Виолончелистка Наталья Гутман, Первый филармонический оркестр и дирижер Николай Алексеев сыграли в Капелле Симфонию для виолончели с оркестром Бенджамина Бриттена и премьеру петербургского композитора Анатолия Королева "Фигура речи". ВЛАДИМИР РАННЕВ счел концерт событием сезона.
Начали с музыкального антракта к III акту "Розамунды" Шуберта. Нельзя же приступать к симфонии Бриттена, когда не улеглись бутерброды из буфета. Симфония для виолончели с оркестром Бенджамина Бриттена (1963) посвящена ее первому исполнителю — Мстиславу Ростроповичу. Жанр и посвящение выдают некоторые качества этого четырехчастного сочинения. Именно симфония, а не концерт, что означает: музыки много и она очень серьезна. А посвящение блестящему маэстро, бывшему в шестидесятые на пике формы, означает предельную виртуозность виолончельной партии. Наталья Гутман сыграла концерт легко и мощно. И трудно добавить к этому что-то еще. Зал требовал бисов, но виолончелистка справедливо уклонилась. Вряд ли после погружения в сумрачную бриттеновскую музыку была бы уместна парочка дежурных отточенных па.
Заканчивать программу сочинением Анатолия Королева тоже было бы неловко. И тут уже виноват сам композитор: его "Фигура речи" — образец развернутого симфонизма. Музыка широкого дыхания, но после двадцати минут звучания, кажущихся одним невероятно спрессованным мгновением, она не заканчивается. Обрывается. Словно предлагая слушателю следить за развитием событий "в следующих сериях". Вот дирижеру и пришлось выруливать к финалу сюитой из балета Прокофьева "Любовь к трем апельсинам".
Само название "Фигура речи" отсылает к методам семиотического анализа, и композитор, представив себе современный мир как аудиотекст, как собрание звучащих знаков, проводит достаточно тонкий и последовательный анализ актуальной музыкальной лексики, природы ее "речевых фигур". Причем делает это без прямых цитат и без нарочитых стилизацией. Возможно, поэтому при всей сложности поставленной автором задачи музыка "Фигуры речи" оказывается органична и самодостаточна даже в отсутствие у слушателя слуховой рефлексии. С первых же тактов Анатолий Королев ухватывает слушателя каким-то необязательным псевдовальсом, каким-то молекулярным ассорти из "ум-ца-ца" и тиражированных мотивчиков, "интонационного мусора" повседневной аудиальной среды. Постепенно, по какому-то заданному композитором алгоритму, эти клише начинают расползаться и мутировать, крепкая структура вырождается изнутри. Пожрав себя, этот звуковой мир подходит к самоанализу: композитор начинает разрабатывать множество частных историй отдельных мотивов, испытывая их в разных интонационных обстоятельствах, шаг за шагом, возводя из этого сонма разобщенных мирков какое-никакое единение. Оно так и остается "каким-никаким", автор не столь наивен, чтобы придавить "Фигуру" вымученным оптимистическим финалом. Но заканчивать же чем-то надо. Господин Королев уклонился от этой задачи, его двадцатиминутное сочинение представляется прекрасной, масштабной и убедительной, но затравкой. Словом, второй том этого романа не помешал бы первому.

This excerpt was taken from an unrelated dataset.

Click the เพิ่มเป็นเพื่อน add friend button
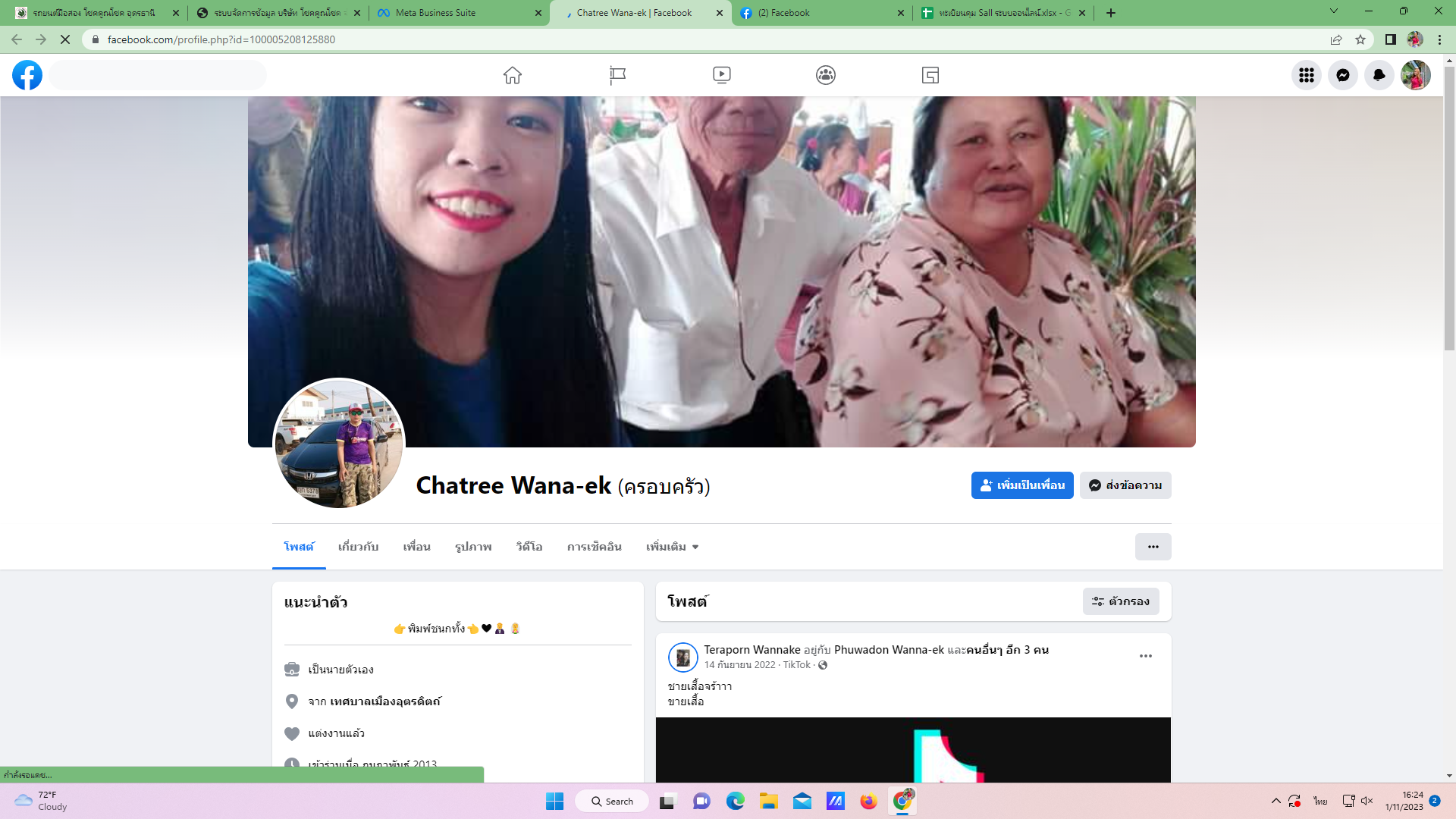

Удивительно, насколько крепко показал себя в этот вечер оркестр. Вытянуть такую программу и ни разу не вляпаться — в последние годы удается заслуженному коллективу России не всегда. Здесь же все оказалось на уровне — сольные партии в оркестре, особенно ударные и безупречная первая труба, и общий яркий насыщенный саунд. У немцев для звучания симфонического оркестра есть термин gesamte Klangfarbe, что означает "совокупный тембр", некая многоголосная целостность. Если дирижеру удается добиться такого "совокупного тембра" — это наивысшая похвала. И в данном случае труды Николая Алексеева ее вполне заслуживают. К тому же дирижеру удалось быть разным, что в такой программе довольно сложно. Особенно если вспомнить, как точно господин Алексеев попал в интровертный колорит Бриттена и с каким залихватским упоением отчеканил "Апельсины".